Why would someone want to take a vow or swear an oath?
Because verbally saying your intention- and even repeating it often- is a powerful way to “shut the window.” Just because you have an intention one moment, that doesn’t mean your brain will constantly be connected to that intention, especially if the intention goes against your habits. For that, you need to create a new pattern in your nervous system so that the intention doesn’t “fly out the window” as life unfolds in real time. So, if want to transform, put the transformation in your mouth! And then, repeat it often.
What is it that you desire to bring forth from yourself?
When that becomes clear to you, commit to it. Write it down. Repeat it often. Then, when the flow of life tends to confuse and distract, you will be solid as a rock. If your intention is clear to yourself, nothing can shake you.
But, you might ask, isn’t attaching yourself to some goal a function of ego?
It’s true- if you merely say, “I commit to accomplishing such-and-such,” you can and probably will create ego-identification with the goal. The ego seeks control, and when things don’t go your way, that creates suffering.
That’s why intention and commitment have to be balanced with surrender and trust, and this is the basic function of prayer. The purpose of praying for things is not to control God or manifest our desires, but rather to make our desires transparent, not-fixed, not-egoic. When we pray for something, we recognize that we aren’t in control; we don’t even control our own thoughts. We pray only because the words have arisen in our mouths to pray- there is no “me,” there is only God- unfolding in every form and every happening.

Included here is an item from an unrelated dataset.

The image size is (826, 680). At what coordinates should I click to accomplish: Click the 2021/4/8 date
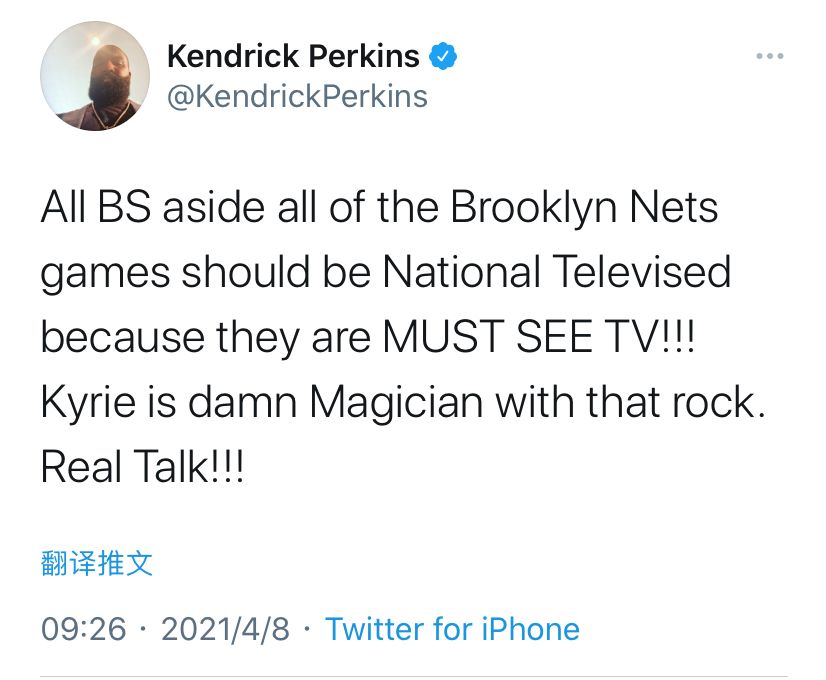[x=225, y=629]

At the same time, if your prayer makes you passive so that you simply wait for God to act, you’ve make a false split between you and God. You assume that “God” is one thing and you are another. But there is One Reality. Commit and act, but know that it is not you who acts. Pray, but know that God prays through you.
One Friday afternoon, the Baal Shem Tov traveled with his disciples to a certain far-off village, and led them to a little broken down shack of a house. He knocked, and when a woman opened the door and saw they were travelers, she warmly greeted them:
“Won’t you stay for Shabbos?” she asked.
The Baal Shem Tov immediately accepted. The disciples were surprised- why were they bothering this poor family who obviously had hardly enough for themselves?
At Shabbos dinner, when they came to the motzi, the blessing over the bread, a tiny crust of bread with mold on it was brought out. After the blessing, the Baal Shem grabbed the tiny crust and gobbled it down himself. The disciples were terribly embarrassed.
Next, a little bit of dried fish was brought out for dinner. Again, the Baal Shem grabbed it and gobbled it down, not allowing anyone else even a taste.
For the rest of Shabbos, the Baal Shem did similar things, while the disciples endured his actions in silent agony. After Shabbos was over and they set off to return home, they could restrain themselves no longer:
“How could you behave that way? What is the matter with you??”
The Baal Shem was just silent.
A year later, the Baal Shem Tov brought those same disciples back to the same little village where they had visited the poor family the year before. But, when they arrived, there was a palatial mansion in the place where the little shack once stood!
The Baal Shem Tov explained:
“The man whose home we visited last year was fully capable of becoming successful in business, but he was so full of faith, that he chose to rely only on God’s grace and wouldn’t do anything to help himself. Yes, he prayed passionately for livelihood, but refused to take any steps toward it.
“When we visited last year, that crust of bread and bit of fish were enough to keep him trapped in his passivity. All I needed to do was take away that last bit of sustenance, so that he’d be pushed over the edge and forced to take some action. That’s what he did, and just look at them now!”
On this Shabbat Mattot, the Sabbath of Tribes, may we support each other in manifesting our visions and goals. May we recognize that commitment to action and prayer are two sides of the Whole- the passive and the active, as One. May you have abundant success and blessing in all your ways!